Went to my car this morning. Found a waffle from Waffle House in the front seat. No idea how it got there. So hung over I ate it.
I've come to accept that no matter where I step in our apartment, your underwear will be there.
Partial kegs from last night are currently in my bathtub, which leads me to 2 questions: 1. What are you doing tonight? 2. Can I use your shower?
Yeah well tell that to drunk me. She seems to have no standards or gender preference.
When you guys came back from the bar, I thought everyone was a T-Rex - Thats why i was hiding under the table. Never doing shrooms with Drunk people again
Yeah. Rock bottom was him passing out and saying "are you putting a condom on me?" and me covering his mouth and saying shhhhh
I'm currently looking through google images of circumsized penises and realizing how vital pre-marital sex is.

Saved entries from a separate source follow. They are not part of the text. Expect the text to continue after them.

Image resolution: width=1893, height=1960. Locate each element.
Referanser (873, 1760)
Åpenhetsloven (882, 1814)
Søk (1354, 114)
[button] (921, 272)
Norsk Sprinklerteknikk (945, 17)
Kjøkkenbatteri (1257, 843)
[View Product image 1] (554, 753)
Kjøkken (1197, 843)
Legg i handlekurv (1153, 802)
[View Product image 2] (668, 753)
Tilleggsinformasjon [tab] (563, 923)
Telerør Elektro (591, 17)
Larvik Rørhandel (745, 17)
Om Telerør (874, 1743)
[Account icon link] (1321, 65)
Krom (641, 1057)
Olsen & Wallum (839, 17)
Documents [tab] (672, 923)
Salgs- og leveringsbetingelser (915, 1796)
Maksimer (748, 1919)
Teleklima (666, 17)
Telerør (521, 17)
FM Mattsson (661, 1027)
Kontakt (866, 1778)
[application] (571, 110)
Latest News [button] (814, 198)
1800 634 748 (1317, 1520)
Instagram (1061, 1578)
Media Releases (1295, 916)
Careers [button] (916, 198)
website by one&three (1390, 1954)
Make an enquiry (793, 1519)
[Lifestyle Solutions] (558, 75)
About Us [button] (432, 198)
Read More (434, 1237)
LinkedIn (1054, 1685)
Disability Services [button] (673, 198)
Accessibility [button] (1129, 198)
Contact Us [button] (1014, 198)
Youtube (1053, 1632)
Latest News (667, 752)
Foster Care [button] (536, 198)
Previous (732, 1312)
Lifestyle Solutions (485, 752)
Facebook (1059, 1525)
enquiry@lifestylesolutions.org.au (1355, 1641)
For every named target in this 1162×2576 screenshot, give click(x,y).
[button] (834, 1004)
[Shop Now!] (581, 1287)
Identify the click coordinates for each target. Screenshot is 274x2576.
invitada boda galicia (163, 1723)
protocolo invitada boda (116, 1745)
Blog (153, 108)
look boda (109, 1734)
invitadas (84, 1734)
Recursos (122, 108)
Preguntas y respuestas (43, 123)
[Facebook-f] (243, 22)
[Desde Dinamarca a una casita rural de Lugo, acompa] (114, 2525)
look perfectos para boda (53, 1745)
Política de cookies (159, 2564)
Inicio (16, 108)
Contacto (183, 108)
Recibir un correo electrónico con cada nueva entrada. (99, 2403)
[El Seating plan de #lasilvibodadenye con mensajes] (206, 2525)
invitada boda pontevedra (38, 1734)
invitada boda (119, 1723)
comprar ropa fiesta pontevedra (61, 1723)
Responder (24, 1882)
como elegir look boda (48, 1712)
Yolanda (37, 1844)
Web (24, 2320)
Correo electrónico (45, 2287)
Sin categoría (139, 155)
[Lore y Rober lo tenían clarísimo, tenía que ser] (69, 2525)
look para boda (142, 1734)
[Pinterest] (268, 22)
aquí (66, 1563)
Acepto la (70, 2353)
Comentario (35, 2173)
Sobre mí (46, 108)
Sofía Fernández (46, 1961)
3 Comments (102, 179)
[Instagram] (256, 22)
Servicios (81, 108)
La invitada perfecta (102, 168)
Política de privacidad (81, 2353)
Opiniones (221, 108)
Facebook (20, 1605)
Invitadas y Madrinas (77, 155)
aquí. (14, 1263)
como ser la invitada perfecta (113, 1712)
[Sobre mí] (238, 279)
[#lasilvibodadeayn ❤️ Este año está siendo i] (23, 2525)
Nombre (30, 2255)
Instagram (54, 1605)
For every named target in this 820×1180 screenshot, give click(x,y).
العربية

I sat on the toilet and peed through my jeans, then I pissed the bed and blamed him...do you think well have a 2nd date?
I've been randomly kik messaging bearded men I find on Instagram while sitting unshowered in my underpants. I'm like the girl version of a creepy uncle.
Well he fell three stories from the balcony and still had the strength to fuck me for 2 hours.
I'm also sorry that I ate your chicken sandwich while you were throwing up....
Well my parents know I get medical Cannabis they saw me on the news at the dispensary
Did you just correct my spelling of a made up word?
No, I just was using your word in plural form
Can we throw a "death to my 20s" party when I turn 30?
Sure. Funeral attire and hard liquor
Last night was a bad idea. I'm hungover and the contents of my purse smell like Korean BBQ.